** Input data follows **
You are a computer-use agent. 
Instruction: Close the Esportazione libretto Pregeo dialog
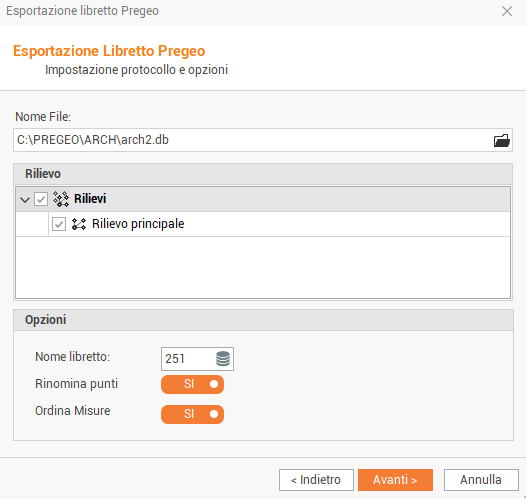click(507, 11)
** End of Input data **
** Input data follows **
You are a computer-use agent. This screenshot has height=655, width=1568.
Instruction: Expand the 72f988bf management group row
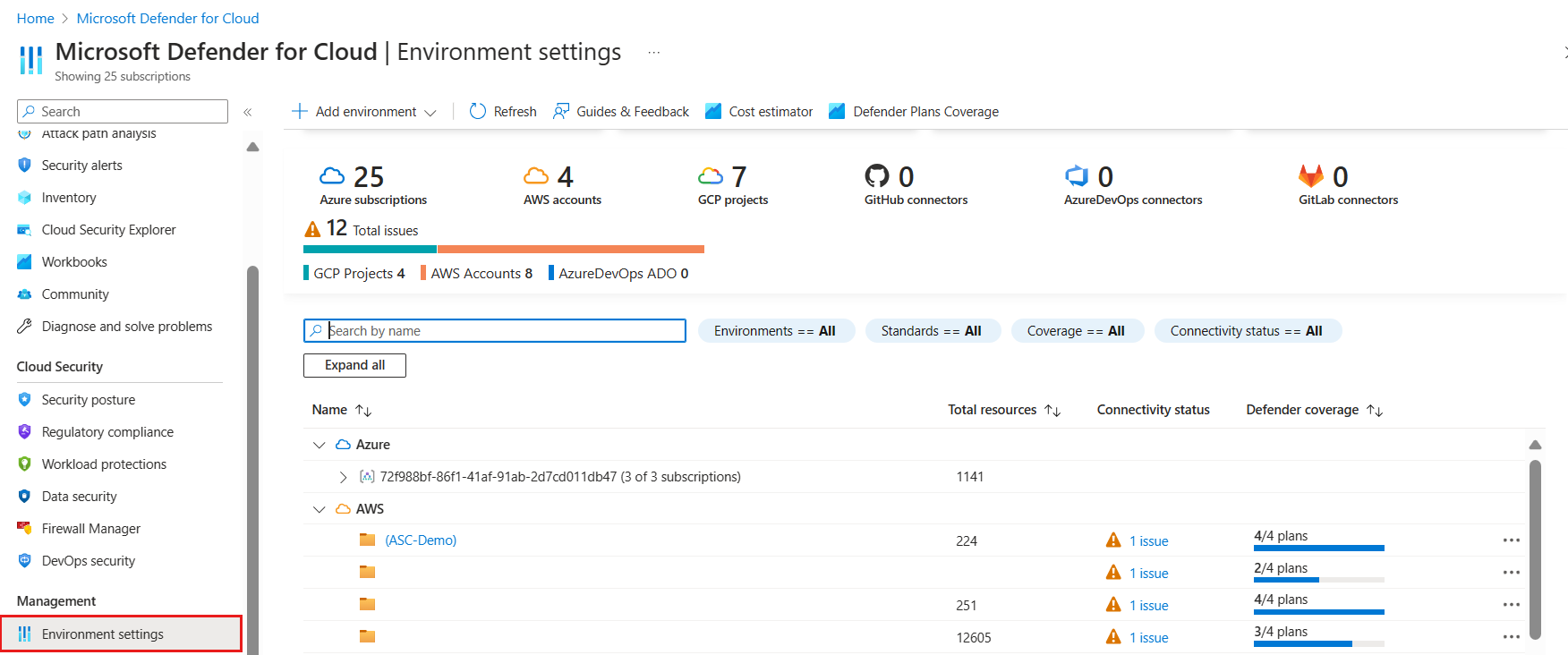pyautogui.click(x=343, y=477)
** End of Input data **
** Prompt **
State how many lines above include the word "computer", and nothing more.

** Result of the exercise **
2